§ Source information
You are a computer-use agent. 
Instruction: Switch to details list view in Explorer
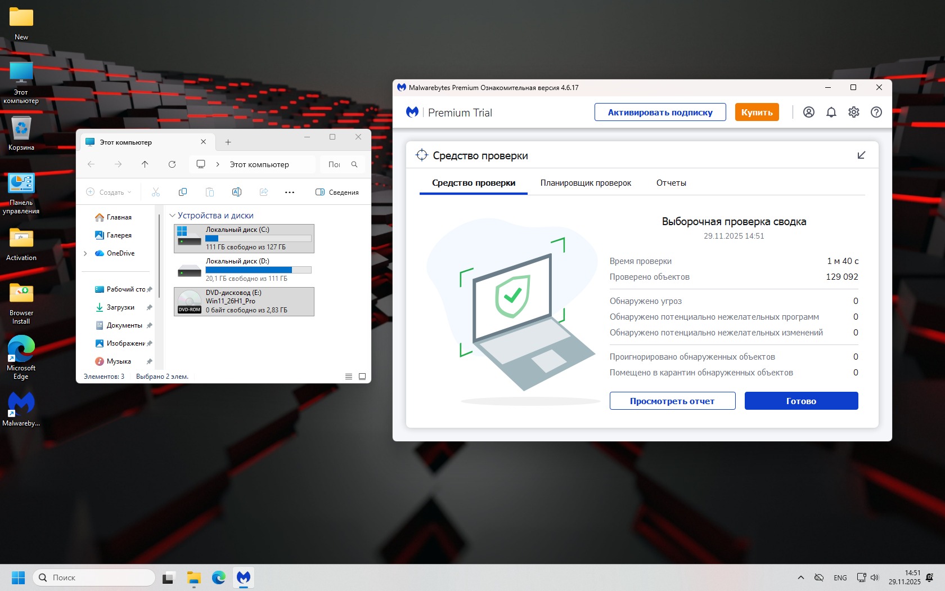pos(349,377)
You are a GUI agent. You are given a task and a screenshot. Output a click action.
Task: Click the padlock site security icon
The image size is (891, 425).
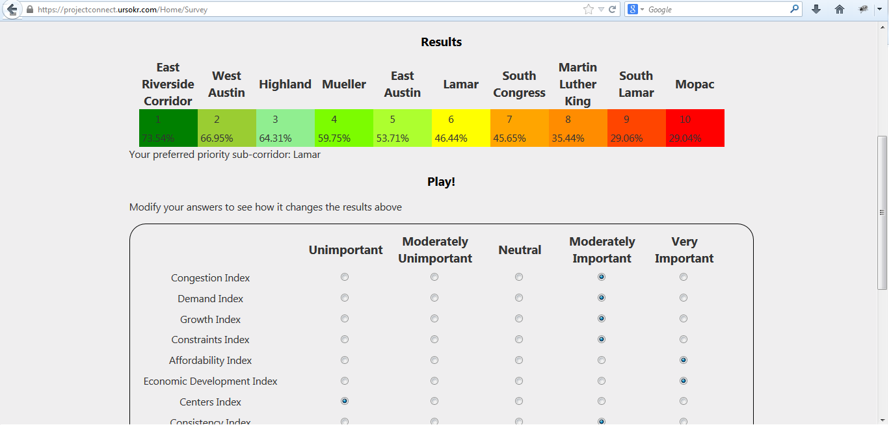point(30,10)
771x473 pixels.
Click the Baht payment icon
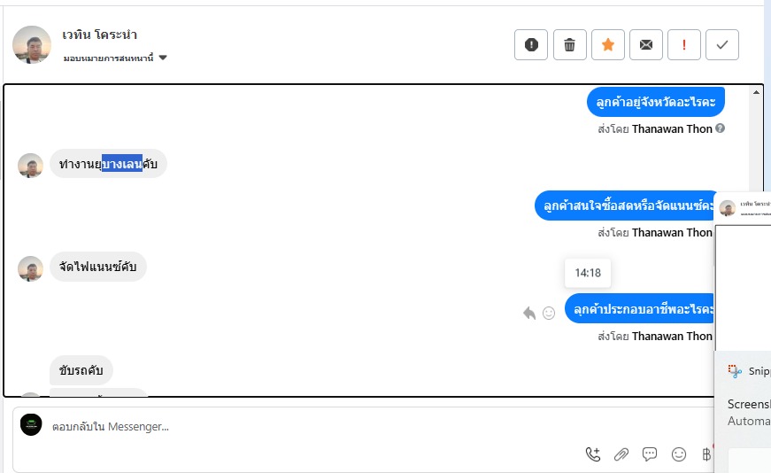coord(706,454)
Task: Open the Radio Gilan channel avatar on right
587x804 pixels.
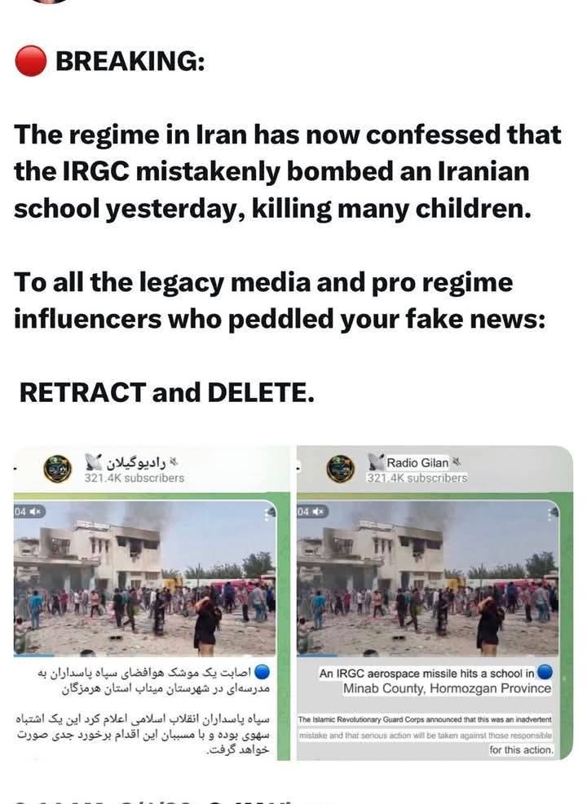Action: click(341, 469)
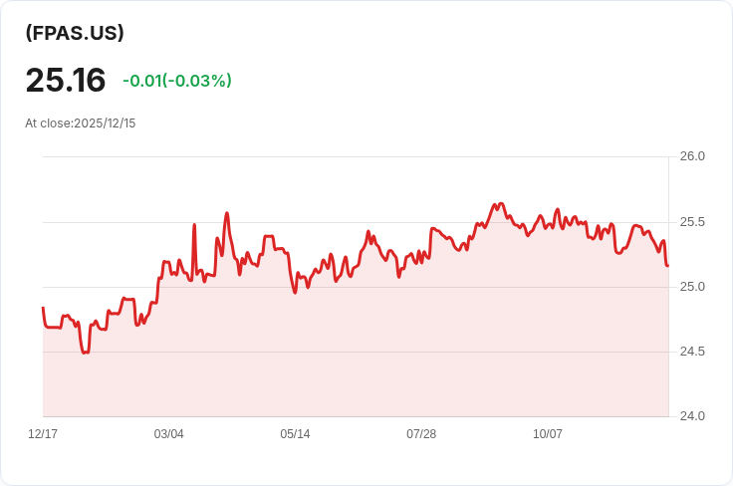Click the shaded area under the price line
Image resolution: width=733 pixels, height=486 pixels.
coord(398,359)
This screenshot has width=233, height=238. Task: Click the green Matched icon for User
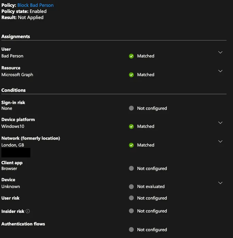(x=131, y=56)
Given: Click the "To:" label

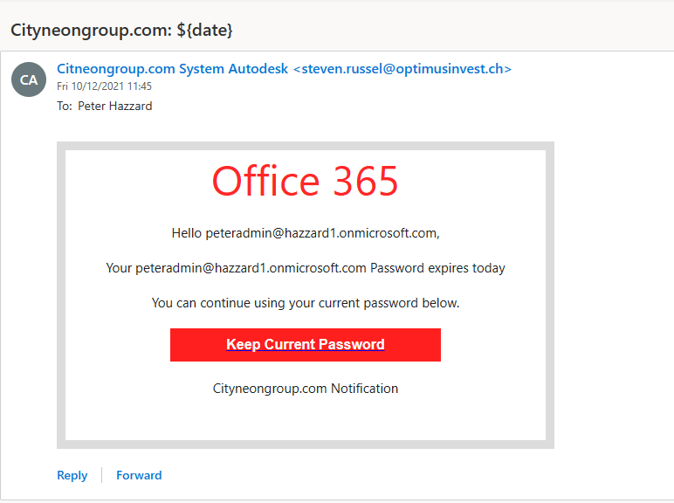Looking at the screenshot, I should coord(65,106).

§ What the exercise asks
Nothing but the records themselves, exact and complete, should be returned; leave the pictures out.

§ Task output
You are a computer-use agent. 
Instruction: Switch to details list view in Explorer
pos(349,377)
You are a GUI agent. You are given a task and a screenshot. Output a click action.
Task: Click the padlock site security icon
The image size is (891, 425).
point(30,10)
771x473 pixels.
Click the Baht payment icon
coord(706,454)
Task: Open the Radio Gilan channel avatar on right
587x804 pixels.
Action: click(341, 469)
Click the shaded area under the price line
Image resolution: width=733 pixels, height=486 pixels.
coord(398,359)
This screenshot has width=233, height=238. Task: Click the green Matched icon for User
(x=131, y=56)
Given: Click the "To:" label

Looking at the screenshot, I should coord(65,106).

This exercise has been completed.